Valor: Tributação maior sobre grandes fortunas é bem ideológico. Qual sua posição?
Cid: O meu partido tem isso no seu programa. E eu sou partidário. Então eu defendo. Os Estados Unidos, que são um país mais liberal que o Brasil, têm isso. Não quero polemizar demais não, mas, tudo bem, é um costume ocidental. Isso é para se discutir serenamente, sem radicalismo. Sou a favor da iniciativa privada. Em atividade econômica, o Estado, como regra, é péssimo. Defendo a propriedade privada, a iniciativa privada. Agora, o Brasil tem que dar respostas para muitos de seus problemas.
Valor: A sua proposta de pacto entre situação e oposição não embute uma estratégia do PSB de se pôr como mediador, ponte, fiel da balança entre o PT e o PSDB?
Cid: O nosso tamanho é muito pequeno para sermos fiel da balança. E eu não estou defendendo isso para ampliar a margem de poder do PSB. Isso, ao contrário, tende a desagradar quem participa da base, por imaginar que estou sugerindo a vinda de mais um partido para dividir espaço. Não defendo a ida do PSDB para o governo. Estou propondo um pacto nacional de governabilidade que teria data de começar e data de terminar, sem implicação no processo sucessório nacional, pelo menos de 2014. Pelo que eu proponho, teria dois anos de presidência no Senado para o Aécio e dois anos de pacto onde o PSDB iria dialogar, previamente. Essa agenda não seria feita no escuro não… Posso estar aqui pregando a utopia, mas eu fiz isso. Fiz até mais. Em 2006, trouxe o PSDB para participar do meu governo. Estendi a mão ao partido contra o qual concorri.
Valor: E agora?
Cid: Eu vou procurar o PSDB de novo. Tenho visto a Executiva, o comando partidário, muito hostil, mas vou conversar com os deputados. Sei que aqui é menor, imagina se a Dilma vai falar com 513 deputados, mas falo com 46. Antes de começar o novo governo devo provavelmente falar com todos os deputados.
Valor: Quantos deputados eleitos são da oposição?
Cid: Sete ou oito do PSDB, e o PR fez dois.
Valor: A imagem que se tem hoje é de um Estado em que o senhor tem uma hegemonia.
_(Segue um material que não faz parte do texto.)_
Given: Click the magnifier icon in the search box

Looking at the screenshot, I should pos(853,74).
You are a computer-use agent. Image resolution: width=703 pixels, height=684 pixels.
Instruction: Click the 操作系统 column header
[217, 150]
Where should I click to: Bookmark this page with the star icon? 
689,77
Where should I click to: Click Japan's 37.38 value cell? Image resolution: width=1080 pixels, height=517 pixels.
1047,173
Cid: Não é uma hegemonia. Eu não tenho. Meu partido não tem. O PSB tem apenas 11 deputados de 46. Eu governo com alianças. A definição natural é de um governo de alianças, não de hegemonia.
Valor: Apesar do discurso pelo pacto, a eleição deste ano marcou o rompimento entre o senhor e seu irmão Ciro Gomes, e Tasso Jereissati, que fundou o grupo político que controla o Ceará há 25 anos. A derrota de Tasso para o Senado representou uma vitória ainda maior para o senhor?
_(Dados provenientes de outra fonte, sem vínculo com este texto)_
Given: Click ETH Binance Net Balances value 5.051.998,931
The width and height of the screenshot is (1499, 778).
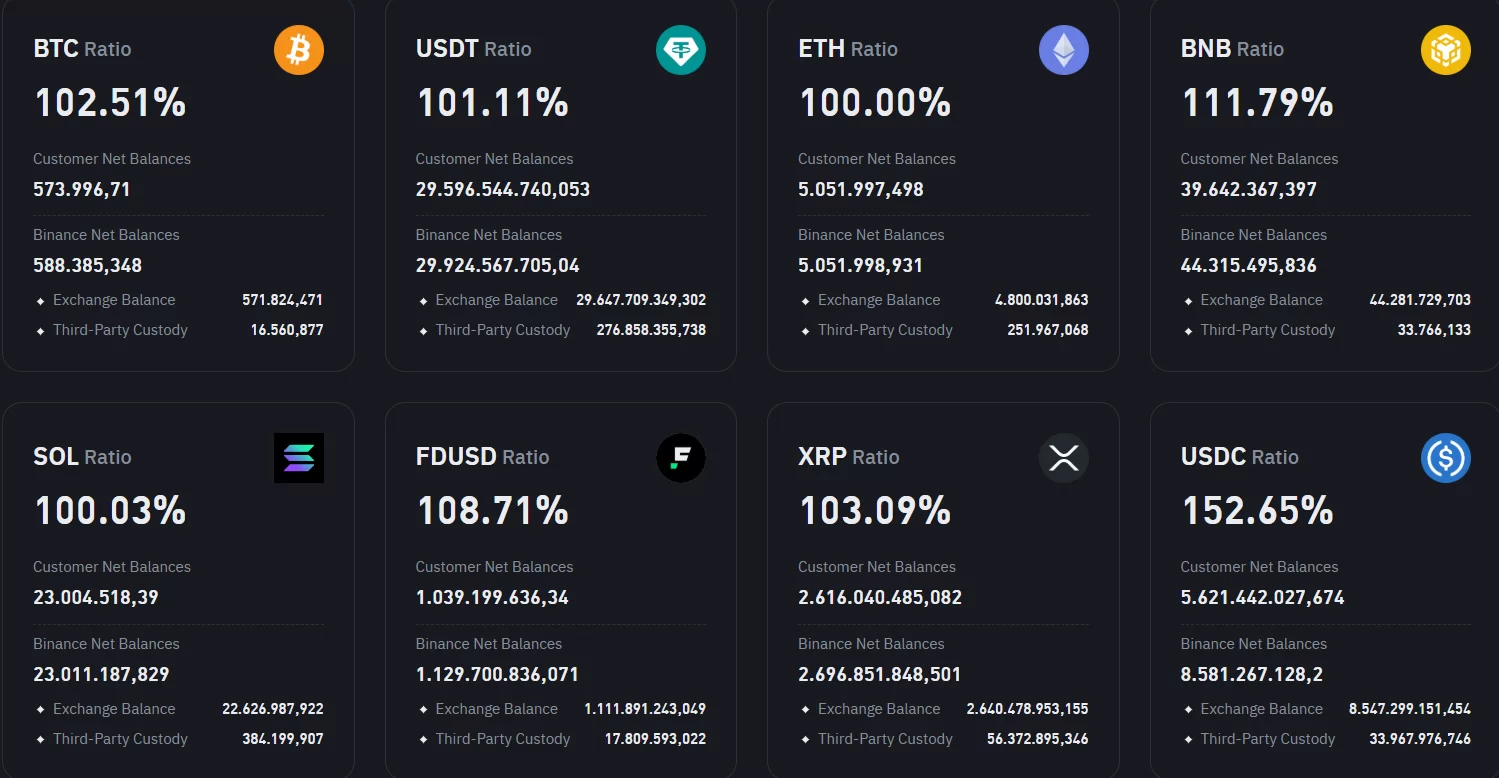Looking at the screenshot, I should tap(860, 265).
Cid: Essa coisa de se movimentar para derrotar alguém sinceramente não é o que me entusiasma. Tentei de todas as formas viabilizar a manutenção da aliança principal do meu governo, lançando só um candidato ao Senado. E era perfeitamente compatível. A gente tinha um compromisso desde a eleição passada. O PSB, no governo, o PT, na vice, e o PMDB na senatória , e a gente não lançaria outro candidato ao Senado. Mas isso acabou não sendo possível, o PT fincou pé, queria lançar um candidato a senador, abriria mão do candidato a vice. E como essa coisa é uma coisa de aliança, não há nenhuma hegemonia, a gente teve de se render a isso. Não tive nenhuma motivação de derrotar o Tasso. Tasso é o maior homem público do Estado do Ceará vivo. É o único que foi três vezes governador, vivo e morto, foi senador da República, presidente de um partido nacional, então isso é matemática. Não está aqui nenhum juízo de valor.
Valor: O senhor vai para o segundo mandato e é jovem. Como vê, então, a oportunidade de igualar e superar a marca do Tasso, de três governos?
Cid: Não, não… sinceramente, não há a menor possibilidade de eu ser três vezes governador do Estado. São duas vezes e pronto. Na terceira não tem mais a energia.